Fred Shea, vice president of sales operations for Hyatt Hotels Corp., said consolidation initiatives by travel buyers have strengthened.
"As costs go up, companies are looking even more closely on consolidation of their buying power with fewer hotels and hotel companies. They're also looking at consolidation of their group and transient. We are hearing more of that," Shea said. "In some areas there's a discussion of group and transient together, but it's difficult. It's not the same traveler, and they aren't going to the same destination."
Leveraging is most successful on the individual-property level, Shea said.
"Trying to take that across a chain, where your transient is going all over the place and your group is going all over the place, and trying to get the same price for both is very tough to do," he said. "We're not really supportive of that, but customers are definitely asking that question."
Shea said customers that have better tracking and the ability to mandate travel, as well as volume during off-peak dates, have a better edge in negotiations.
"If you're traveling only on Tuesday and Wednesday and only going to New York, you don't have a lot of clout," he said.
To mitigate limited availability or higher hotel rates, 60 percent of survey respondents said they have used alternate properties, 32 percent said they have used alternate dates for their event, 26 percent said they have shortened the length of the event and 18 percent said their companies have not taken any measures to adapt to the seller's market.
Golden, Colo.-based Coors Brewing Co. cannot place the bulk of its business with one supplier because of its variety of meeting needs and locations, said strategic sourcing manager of external services Pamela Esker. "You can't put everything in one place. It's very difficult, so we spread the wealth," she said.
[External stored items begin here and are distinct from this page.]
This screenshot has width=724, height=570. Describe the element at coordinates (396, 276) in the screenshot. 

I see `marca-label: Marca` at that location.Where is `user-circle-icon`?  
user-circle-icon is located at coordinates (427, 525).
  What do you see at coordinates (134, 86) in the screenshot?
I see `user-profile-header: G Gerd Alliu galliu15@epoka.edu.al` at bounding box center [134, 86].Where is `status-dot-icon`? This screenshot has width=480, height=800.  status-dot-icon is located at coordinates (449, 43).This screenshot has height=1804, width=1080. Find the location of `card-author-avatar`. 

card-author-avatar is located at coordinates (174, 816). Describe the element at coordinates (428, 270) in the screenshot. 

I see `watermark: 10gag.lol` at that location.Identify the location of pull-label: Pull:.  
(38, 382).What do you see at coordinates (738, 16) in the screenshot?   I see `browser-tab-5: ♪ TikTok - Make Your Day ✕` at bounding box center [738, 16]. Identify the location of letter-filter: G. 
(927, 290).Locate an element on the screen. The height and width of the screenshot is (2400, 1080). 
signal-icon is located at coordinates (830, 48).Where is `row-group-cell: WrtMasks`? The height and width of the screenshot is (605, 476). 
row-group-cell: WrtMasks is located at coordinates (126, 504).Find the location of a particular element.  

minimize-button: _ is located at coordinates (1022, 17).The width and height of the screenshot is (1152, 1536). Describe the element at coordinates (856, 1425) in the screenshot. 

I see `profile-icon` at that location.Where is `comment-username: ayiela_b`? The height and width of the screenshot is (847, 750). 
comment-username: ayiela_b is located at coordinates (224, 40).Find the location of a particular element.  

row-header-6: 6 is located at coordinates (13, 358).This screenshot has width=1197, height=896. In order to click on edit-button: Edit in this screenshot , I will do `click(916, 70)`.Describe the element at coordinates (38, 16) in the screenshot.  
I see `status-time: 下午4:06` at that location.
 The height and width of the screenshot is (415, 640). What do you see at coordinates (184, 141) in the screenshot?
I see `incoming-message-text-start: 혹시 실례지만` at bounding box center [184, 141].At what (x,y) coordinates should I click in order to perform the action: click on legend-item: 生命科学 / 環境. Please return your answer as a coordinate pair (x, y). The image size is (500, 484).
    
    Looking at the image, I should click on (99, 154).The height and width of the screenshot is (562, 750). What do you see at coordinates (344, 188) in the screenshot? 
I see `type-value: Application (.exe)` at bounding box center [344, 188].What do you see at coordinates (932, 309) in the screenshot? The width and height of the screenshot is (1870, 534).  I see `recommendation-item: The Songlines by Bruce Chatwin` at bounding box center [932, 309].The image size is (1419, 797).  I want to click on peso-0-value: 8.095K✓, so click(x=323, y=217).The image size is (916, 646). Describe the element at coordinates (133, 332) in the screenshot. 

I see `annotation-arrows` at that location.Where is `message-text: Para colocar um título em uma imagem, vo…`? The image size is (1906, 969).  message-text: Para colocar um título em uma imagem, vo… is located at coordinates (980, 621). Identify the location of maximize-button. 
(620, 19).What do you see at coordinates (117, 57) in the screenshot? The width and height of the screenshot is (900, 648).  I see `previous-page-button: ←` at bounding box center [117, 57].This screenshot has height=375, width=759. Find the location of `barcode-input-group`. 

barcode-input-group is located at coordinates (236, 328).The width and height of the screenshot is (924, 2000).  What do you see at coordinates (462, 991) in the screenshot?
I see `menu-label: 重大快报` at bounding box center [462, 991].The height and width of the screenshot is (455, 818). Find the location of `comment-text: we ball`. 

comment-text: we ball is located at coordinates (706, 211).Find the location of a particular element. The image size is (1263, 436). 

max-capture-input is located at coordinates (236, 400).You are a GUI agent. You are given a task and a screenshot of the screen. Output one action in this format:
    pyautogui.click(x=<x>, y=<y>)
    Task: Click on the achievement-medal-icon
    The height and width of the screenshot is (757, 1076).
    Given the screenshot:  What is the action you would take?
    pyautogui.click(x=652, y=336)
During the past six months, hotel vendors have become stricter on attrition and cancellation fees and surcharges, she said. "They're really pushing those numbers," she said. "That's been pretty outrageous."
Higher rates and surcharges may be unavoidable for now, but Coors is evaluating how it can mitigate rising meeting costs in its annual hotel rate negotiations. There may be an opportunity for increased leveraging with small meetings placed at transient properties.
"It's something we have to live with for the time being. However, as we're approaching our 2007 corporate travel program we're really going to try to leverage more of our group business," Esker said.
If hotels take a hard stance on fees and surcharges, Esker said she would negotiate even more aggressively. "If you're going to charge it, it's negotiable," she said.
Shea said most customers understand the reasons behind higher rates. Beyond higher demand and yield management, other factors such as energy costs, labor costs and uncontrollable expense have led to higher hotel rates.
"Hotel costs are much more in line over the six-year process as opposed to just the last two years," he said. In general, business needs take precedence over cost savings for companies, he said.
Despite the rising rates, Shea said business is good and transparency of pricing helps give buyers some control. Alternative destinations can provide value, he said.
"What used to be second-tier markets are not so second-tier anymore," he said.